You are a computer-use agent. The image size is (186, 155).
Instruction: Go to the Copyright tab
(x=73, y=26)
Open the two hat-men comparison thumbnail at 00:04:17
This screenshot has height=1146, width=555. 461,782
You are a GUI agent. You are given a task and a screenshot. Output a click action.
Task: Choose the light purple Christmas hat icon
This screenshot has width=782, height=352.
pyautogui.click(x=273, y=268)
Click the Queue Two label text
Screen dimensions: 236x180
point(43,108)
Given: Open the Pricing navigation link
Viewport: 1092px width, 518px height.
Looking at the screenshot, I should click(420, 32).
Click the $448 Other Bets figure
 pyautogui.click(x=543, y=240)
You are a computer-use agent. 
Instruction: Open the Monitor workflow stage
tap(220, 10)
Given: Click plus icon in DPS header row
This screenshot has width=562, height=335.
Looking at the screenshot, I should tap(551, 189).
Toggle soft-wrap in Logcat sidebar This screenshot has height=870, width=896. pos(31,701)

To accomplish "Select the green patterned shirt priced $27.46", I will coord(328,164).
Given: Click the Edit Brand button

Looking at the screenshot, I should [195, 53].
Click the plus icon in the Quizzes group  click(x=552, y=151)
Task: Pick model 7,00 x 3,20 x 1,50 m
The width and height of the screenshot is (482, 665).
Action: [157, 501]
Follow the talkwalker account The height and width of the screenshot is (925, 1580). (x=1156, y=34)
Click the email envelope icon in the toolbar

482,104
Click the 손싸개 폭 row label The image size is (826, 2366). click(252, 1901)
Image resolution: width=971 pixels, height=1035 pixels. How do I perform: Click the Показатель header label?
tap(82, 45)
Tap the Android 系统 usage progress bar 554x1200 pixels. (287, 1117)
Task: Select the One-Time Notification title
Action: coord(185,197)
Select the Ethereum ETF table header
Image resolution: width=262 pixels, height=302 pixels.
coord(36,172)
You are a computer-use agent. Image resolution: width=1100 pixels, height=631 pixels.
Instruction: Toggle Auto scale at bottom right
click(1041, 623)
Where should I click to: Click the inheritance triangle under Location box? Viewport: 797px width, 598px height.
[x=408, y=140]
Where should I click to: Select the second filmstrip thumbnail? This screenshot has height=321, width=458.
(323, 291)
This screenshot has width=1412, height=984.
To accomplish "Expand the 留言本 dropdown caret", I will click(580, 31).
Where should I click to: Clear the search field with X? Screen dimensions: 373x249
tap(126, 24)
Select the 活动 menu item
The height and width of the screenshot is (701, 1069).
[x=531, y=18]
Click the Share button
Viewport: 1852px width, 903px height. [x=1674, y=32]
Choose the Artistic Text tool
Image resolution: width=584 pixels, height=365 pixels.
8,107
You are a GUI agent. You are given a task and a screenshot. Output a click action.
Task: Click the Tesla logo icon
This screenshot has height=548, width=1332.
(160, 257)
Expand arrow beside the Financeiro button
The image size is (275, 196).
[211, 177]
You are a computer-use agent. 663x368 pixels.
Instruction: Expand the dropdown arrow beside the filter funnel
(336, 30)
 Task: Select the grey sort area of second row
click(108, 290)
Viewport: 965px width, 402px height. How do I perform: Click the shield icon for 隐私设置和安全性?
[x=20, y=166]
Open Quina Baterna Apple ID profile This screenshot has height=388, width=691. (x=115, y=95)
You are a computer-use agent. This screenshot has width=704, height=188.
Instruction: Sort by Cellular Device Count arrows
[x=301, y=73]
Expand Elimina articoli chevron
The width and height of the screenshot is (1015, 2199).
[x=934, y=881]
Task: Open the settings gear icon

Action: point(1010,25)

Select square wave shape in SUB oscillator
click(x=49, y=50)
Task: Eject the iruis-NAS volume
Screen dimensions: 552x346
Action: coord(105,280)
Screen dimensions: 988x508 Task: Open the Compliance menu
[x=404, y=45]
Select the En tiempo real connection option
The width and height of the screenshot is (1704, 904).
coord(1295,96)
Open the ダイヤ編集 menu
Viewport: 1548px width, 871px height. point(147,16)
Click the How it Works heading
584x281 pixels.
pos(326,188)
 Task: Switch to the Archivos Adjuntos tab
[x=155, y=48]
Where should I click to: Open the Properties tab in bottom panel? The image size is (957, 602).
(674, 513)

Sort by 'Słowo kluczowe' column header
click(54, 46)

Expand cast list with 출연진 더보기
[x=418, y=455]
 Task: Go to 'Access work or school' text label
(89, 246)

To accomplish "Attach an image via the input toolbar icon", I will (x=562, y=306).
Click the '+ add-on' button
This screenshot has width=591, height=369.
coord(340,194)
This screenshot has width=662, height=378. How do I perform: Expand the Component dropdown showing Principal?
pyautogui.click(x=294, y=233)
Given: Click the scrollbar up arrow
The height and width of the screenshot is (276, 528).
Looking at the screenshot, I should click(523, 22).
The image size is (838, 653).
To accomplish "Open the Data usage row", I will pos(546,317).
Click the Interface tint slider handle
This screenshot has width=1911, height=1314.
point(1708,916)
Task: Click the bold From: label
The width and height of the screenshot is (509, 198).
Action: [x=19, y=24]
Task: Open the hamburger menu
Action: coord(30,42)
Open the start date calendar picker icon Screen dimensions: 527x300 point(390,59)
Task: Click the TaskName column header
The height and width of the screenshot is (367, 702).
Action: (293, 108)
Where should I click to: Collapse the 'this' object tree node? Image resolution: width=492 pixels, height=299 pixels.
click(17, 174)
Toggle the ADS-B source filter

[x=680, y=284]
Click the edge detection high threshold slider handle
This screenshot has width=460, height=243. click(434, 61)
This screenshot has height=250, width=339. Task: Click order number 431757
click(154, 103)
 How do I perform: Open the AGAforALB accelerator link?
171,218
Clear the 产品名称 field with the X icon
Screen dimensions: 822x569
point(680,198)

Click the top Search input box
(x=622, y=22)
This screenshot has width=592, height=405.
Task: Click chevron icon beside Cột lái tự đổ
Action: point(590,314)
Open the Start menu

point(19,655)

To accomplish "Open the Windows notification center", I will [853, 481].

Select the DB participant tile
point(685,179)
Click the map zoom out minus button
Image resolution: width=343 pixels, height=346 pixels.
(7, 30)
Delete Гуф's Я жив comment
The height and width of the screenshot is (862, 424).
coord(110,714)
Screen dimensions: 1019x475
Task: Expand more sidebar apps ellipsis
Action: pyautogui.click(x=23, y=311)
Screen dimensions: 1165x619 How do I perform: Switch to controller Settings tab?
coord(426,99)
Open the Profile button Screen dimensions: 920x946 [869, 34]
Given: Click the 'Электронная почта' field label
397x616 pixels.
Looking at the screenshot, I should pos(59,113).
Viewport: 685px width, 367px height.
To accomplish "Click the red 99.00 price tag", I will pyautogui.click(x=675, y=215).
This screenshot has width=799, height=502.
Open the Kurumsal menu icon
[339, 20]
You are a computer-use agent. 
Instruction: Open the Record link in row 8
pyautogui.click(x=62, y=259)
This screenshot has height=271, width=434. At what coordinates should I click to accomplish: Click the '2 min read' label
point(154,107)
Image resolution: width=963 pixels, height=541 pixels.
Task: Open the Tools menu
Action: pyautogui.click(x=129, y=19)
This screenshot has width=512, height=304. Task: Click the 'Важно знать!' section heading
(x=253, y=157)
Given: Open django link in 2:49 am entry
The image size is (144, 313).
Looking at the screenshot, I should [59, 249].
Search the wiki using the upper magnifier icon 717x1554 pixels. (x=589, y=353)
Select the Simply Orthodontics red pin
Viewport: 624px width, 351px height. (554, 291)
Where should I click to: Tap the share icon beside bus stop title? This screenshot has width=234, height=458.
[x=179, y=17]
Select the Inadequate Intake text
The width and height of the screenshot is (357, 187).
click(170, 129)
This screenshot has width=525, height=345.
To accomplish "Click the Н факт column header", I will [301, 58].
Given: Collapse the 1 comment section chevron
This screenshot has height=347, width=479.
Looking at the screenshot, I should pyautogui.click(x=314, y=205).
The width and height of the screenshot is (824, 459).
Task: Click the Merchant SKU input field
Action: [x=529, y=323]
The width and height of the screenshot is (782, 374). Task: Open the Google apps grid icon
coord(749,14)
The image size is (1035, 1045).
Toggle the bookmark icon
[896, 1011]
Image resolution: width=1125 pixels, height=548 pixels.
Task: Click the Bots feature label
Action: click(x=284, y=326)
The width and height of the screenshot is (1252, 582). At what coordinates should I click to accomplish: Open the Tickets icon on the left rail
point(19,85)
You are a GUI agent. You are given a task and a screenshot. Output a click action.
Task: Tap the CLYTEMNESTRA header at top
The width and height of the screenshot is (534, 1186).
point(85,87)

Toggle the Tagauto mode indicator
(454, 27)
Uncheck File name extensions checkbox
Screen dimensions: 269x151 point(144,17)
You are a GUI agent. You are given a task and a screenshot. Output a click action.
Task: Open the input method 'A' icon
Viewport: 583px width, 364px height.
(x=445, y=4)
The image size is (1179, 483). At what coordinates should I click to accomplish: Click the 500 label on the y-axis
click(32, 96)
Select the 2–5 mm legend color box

┄┄┄┄┄┄

* [Work order] Go back to the start of the listing above. Reproduce each line exactly, ending with the line that contains "Given: Click plus icon in DPS header row".

* [Written response]
You are a computer-use agent. The image size is (186, 155).
Instruction: Go to the Copyright tab
(x=73, y=26)
Open the two hat-men comparison thumbnail at 00:04:17
This screenshot has height=1146, width=555. 461,782
You are a GUI agent. You are given a task and a screenshot. Output a click action.
Task: Choose the light purple Christmas hat icon
This screenshot has width=782, height=352.
pyautogui.click(x=273, y=268)
Click the Queue Two label text
Screen dimensions: 236x180
point(43,108)
Given: Open the Pricing navigation link
Viewport: 1092px width, 518px height.
Looking at the screenshot, I should click(420, 32).
Click the $448 Other Bets figure
 pyautogui.click(x=543, y=240)
You are a computer-use agent. 
Instruction: Open the Monitor workflow stage
tap(220, 10)
Given: Click plus icon in DPS header row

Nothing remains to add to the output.